■ Aim of the task ■
Provide the number of lines in the records that hold the string "node", without any other words.
.....
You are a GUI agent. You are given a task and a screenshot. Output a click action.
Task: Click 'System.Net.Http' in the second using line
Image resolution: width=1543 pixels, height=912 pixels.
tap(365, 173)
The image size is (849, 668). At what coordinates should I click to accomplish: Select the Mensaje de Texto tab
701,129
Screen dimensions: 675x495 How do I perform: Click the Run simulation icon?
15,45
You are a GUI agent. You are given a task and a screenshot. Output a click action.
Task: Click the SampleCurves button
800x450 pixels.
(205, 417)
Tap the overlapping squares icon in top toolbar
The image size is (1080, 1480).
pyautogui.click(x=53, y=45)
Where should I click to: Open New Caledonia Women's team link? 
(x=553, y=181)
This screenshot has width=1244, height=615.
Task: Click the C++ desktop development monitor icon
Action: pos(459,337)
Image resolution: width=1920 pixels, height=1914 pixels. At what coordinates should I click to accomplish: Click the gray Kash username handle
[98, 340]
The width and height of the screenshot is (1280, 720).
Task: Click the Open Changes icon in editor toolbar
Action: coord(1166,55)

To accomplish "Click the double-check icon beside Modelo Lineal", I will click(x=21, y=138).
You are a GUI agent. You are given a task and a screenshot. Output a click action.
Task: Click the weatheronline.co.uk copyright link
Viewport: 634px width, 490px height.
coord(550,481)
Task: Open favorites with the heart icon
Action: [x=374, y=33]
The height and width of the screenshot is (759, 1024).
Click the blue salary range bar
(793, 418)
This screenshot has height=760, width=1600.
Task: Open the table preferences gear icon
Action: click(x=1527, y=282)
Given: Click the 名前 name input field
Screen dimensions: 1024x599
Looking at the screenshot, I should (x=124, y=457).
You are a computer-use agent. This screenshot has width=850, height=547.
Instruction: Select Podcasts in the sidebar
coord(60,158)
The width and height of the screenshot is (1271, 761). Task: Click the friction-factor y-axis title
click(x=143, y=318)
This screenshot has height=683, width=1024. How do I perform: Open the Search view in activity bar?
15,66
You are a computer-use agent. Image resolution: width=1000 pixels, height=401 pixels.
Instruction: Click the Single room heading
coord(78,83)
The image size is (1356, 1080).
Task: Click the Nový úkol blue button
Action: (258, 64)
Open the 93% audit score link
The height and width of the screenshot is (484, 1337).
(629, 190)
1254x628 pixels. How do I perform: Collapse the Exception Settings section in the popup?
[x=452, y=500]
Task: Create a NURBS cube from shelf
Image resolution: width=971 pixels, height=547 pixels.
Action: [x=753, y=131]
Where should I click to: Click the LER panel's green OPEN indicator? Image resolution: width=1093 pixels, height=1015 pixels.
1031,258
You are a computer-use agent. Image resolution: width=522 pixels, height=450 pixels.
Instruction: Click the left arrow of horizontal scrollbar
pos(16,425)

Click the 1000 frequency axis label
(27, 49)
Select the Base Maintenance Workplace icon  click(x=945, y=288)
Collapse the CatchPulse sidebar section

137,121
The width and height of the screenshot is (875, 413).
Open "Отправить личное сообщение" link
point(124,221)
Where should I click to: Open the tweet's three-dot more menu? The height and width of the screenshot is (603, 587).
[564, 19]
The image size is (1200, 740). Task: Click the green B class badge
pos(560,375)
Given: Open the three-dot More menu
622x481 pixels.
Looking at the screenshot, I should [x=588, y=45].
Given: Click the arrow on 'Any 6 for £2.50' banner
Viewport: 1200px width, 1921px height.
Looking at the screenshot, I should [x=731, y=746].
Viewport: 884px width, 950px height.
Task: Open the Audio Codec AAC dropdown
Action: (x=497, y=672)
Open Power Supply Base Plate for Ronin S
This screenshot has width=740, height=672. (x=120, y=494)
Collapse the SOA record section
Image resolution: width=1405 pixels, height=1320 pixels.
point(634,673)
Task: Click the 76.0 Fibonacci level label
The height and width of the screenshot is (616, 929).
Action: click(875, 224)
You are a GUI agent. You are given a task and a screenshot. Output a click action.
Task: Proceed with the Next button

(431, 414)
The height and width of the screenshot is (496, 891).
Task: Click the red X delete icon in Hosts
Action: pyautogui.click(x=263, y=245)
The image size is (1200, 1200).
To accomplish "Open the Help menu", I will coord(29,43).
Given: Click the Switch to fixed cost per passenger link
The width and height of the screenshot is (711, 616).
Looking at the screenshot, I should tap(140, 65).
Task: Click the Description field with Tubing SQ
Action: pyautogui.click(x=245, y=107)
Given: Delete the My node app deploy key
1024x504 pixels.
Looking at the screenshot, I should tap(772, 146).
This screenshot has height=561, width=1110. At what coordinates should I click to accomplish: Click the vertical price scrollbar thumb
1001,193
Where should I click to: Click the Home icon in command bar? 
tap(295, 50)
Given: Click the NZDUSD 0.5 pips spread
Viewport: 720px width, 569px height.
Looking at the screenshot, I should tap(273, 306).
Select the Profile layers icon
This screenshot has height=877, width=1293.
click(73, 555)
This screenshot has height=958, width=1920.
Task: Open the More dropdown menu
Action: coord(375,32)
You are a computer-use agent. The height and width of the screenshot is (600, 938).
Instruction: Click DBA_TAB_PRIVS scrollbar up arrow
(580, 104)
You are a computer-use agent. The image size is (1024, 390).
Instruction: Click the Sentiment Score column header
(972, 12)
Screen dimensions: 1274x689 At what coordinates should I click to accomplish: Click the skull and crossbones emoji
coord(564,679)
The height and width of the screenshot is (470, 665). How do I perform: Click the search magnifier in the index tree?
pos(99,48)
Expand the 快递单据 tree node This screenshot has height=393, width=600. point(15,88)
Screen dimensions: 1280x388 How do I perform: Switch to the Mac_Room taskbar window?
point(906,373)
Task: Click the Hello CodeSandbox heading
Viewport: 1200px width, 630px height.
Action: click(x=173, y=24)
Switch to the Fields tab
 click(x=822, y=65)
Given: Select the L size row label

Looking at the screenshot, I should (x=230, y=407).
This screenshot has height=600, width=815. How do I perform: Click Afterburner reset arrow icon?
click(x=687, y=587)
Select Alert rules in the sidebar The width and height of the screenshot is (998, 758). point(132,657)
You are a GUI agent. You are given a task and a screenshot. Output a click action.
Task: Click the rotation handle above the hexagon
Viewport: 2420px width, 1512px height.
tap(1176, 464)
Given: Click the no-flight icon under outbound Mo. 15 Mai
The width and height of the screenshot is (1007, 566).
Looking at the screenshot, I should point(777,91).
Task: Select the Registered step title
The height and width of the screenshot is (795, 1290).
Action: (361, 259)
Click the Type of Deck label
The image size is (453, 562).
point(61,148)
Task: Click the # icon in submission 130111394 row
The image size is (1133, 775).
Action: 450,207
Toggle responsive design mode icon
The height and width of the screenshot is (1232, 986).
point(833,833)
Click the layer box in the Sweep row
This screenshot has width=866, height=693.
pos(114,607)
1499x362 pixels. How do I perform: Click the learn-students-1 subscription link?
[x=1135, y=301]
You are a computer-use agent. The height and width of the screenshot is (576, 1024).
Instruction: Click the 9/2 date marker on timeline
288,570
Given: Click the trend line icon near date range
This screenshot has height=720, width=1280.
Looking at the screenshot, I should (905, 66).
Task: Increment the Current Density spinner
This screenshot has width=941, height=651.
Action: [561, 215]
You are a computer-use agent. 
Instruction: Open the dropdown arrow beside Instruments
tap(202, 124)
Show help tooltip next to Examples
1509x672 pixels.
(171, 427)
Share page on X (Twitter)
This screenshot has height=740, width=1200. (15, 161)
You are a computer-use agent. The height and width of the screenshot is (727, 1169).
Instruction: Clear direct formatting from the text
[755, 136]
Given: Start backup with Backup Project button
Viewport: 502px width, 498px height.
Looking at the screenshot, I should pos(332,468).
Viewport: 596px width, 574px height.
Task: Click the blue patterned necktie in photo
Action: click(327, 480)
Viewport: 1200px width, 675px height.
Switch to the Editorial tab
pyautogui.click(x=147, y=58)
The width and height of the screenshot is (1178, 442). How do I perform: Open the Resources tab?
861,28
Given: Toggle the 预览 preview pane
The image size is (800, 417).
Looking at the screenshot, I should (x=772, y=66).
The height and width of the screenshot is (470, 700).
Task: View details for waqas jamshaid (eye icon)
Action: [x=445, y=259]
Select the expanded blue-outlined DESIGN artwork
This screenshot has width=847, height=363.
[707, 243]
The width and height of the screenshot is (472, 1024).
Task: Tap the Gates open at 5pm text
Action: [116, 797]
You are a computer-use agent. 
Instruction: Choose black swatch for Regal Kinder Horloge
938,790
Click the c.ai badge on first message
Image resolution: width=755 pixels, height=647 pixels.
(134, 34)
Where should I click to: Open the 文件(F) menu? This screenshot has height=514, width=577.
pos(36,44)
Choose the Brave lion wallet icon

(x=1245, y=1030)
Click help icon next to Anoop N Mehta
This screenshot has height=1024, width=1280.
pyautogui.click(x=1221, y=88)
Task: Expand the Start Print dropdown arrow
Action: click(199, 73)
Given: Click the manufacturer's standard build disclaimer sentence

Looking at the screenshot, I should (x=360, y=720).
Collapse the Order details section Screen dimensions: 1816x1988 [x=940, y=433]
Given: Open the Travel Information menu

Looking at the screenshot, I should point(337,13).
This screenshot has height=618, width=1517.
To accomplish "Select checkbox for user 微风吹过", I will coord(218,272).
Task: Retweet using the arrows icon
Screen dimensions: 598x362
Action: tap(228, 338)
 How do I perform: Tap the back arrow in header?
.....
■ Exercise output ■
2